--- Begin Input ---
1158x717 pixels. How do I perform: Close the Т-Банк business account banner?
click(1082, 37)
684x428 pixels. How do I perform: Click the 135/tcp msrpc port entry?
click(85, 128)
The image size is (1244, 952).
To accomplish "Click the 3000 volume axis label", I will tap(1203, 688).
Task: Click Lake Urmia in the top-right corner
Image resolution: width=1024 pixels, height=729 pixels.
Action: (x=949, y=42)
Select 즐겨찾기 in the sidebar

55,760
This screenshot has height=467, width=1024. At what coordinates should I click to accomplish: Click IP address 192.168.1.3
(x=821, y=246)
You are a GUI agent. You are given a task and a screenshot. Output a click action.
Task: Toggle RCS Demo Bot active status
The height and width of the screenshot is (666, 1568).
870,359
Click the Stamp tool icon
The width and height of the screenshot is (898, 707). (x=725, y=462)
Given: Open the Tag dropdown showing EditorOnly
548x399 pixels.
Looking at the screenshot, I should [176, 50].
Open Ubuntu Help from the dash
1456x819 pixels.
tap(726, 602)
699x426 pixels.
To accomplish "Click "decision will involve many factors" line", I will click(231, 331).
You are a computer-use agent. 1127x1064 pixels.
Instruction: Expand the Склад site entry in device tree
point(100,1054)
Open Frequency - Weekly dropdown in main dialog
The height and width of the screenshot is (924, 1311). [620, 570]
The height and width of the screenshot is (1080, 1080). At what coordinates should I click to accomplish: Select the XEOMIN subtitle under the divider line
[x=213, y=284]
--- End Input ---
* _Task prompt_: Gather every line in the records that contains the word "Select" and list those lines.

* _Written response_:
Select 즐겨찾기 in the sidebar
The height and width of the screenshot is (1080, 1080). At what coordinates should I click to accomplish: Select the XEOMIN subtitle under the divider line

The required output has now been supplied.